Il gradimento di chi ha partecipato – di diverse età e provenienze – dice l’efficacia di una formula che unisce riflessione teologica, laboratori, preghiera e convivialità all’interno di un accogliente contesto monastico. La foresta casentinese, che dall’aurora al tramonto è uno scrigno aperto di doni ineffabili, ha aggiunto bellezza all’esperienza.
La trattazione del tema, partendo dall’evento Nicea attraverso una ricostruzione storica e teologica (Ferrario e Prinzivalli) e un ponte con l’oggi (Castellucci, Fasiolo, Vogel) ha aperto il ventaglio delle implicazioni: il rapporto tra Scritture e culture (Simonelli) e tra fede e politica (Gajewski, Saccenti), l’annuncio nella pluralità culturale (Gutierrez, Laiba, Tadjikam), le riscritture del Simbolo niceno-costantinopolitano (Bosin, Tomassone), le ricadute esistenziali della fede in quel Gesù di Nazaret «vero Dio e vero uomo» (Annarilli, Graziano, Marchetti, Pagliacci), la conciliarità e la sinodalità (Morandini).
Cristina Simonelli ha allargato l’interpretazione di Nicea come evento “imperiale” a quella di un concilio che, nell’affermare un’unità non basata su un principio gerarchico ma sulla pluralità, critica la visione patriarcale dell’impero. Impero al quale resistono le vite dei martiri che testimoniano l’unica signoria del Kyrios. Letizia Tomassone ha mostrato come nelle riscritture moderne del Simbolo – come la Confessione di Accra della Comunione mondiale delle Chiese riformate del 2004 – non si dice unità della fede senza giustizia. Il Credo ha anche relazioni con la pace, tema dell’incontro «Uno sguardo su Israele e Palestina» tra Anna Foa e Izzedin Elzir. Fermare il massacro a Gaza, nutrire gli affamati, liberare gli ostaggi, favorire la pacificazione sono gli imperativi emersi durante il dialogo moderato da Brunetto Salvarani, presidente dell’associazione Amici di Neve Shalom/ Wahat al Salam. Creare possibilità di dialogo a livello locale, nazionale, e fra nazioni in conflitto è l’opinione del fondatore della Scuola fiorentina di alta formazione per il dialogo interreligioso e interculturale, rav Joseph Levi, intervenuto alla tavola rotonda. Terreno di incontro è anche la Bibbia, pensiero emerso nella serata sulla nuova Traduzione letteraria ecumenica presentata da Luca Maria Negro e Luca Mazzinghi della Società biblica in Italia.
La sessione si è chiusa con diversi auspici: il riconoscimento di chiese a quelle che sono ancora definite comunità ecclesiali, la creazione in Italia di un organismo stabile di concertazione tra le chiese, lo sviluppo della pratica dell’intercomunione e della catechesi ecumenica.

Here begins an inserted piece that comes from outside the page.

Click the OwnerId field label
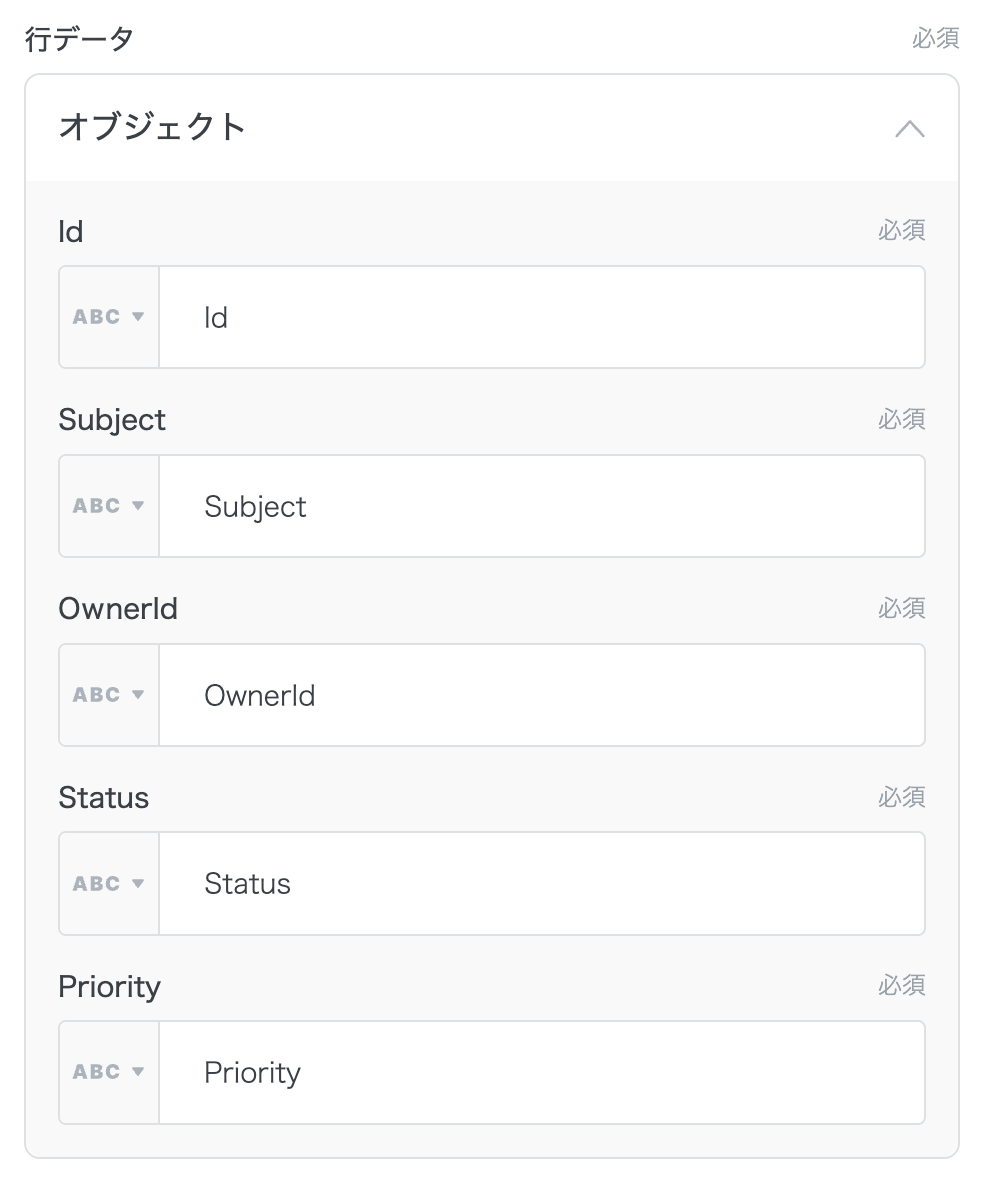Image resolution: width=984 pixels, height=1182 pixels. point(118,608)
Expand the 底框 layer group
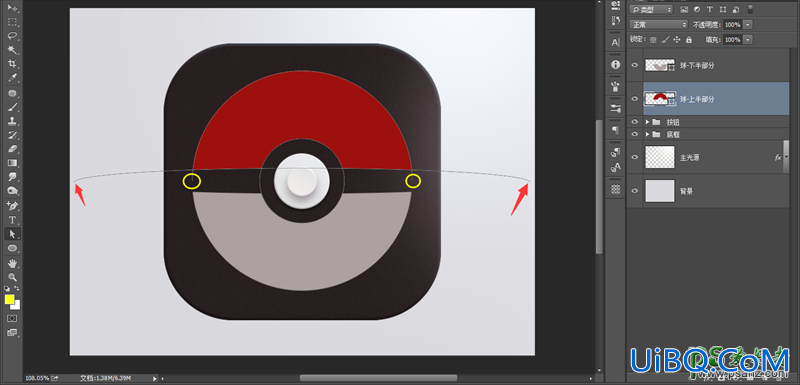The image size is (800, 385). coord(647,134)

«Io credo, con Maria Vingiani, che l’ecumenismo sia prima di tutto uno stile di vita» ha detto infine la presidente, al termine del proprio mandato così come il comitato esecutivo. «Sono stati quattro anni magnifici di cui ringrazio il Signore. La bellezza siete stati voi: le vostre telefonate, le vostre mail, la vostra presenza alle sessioni».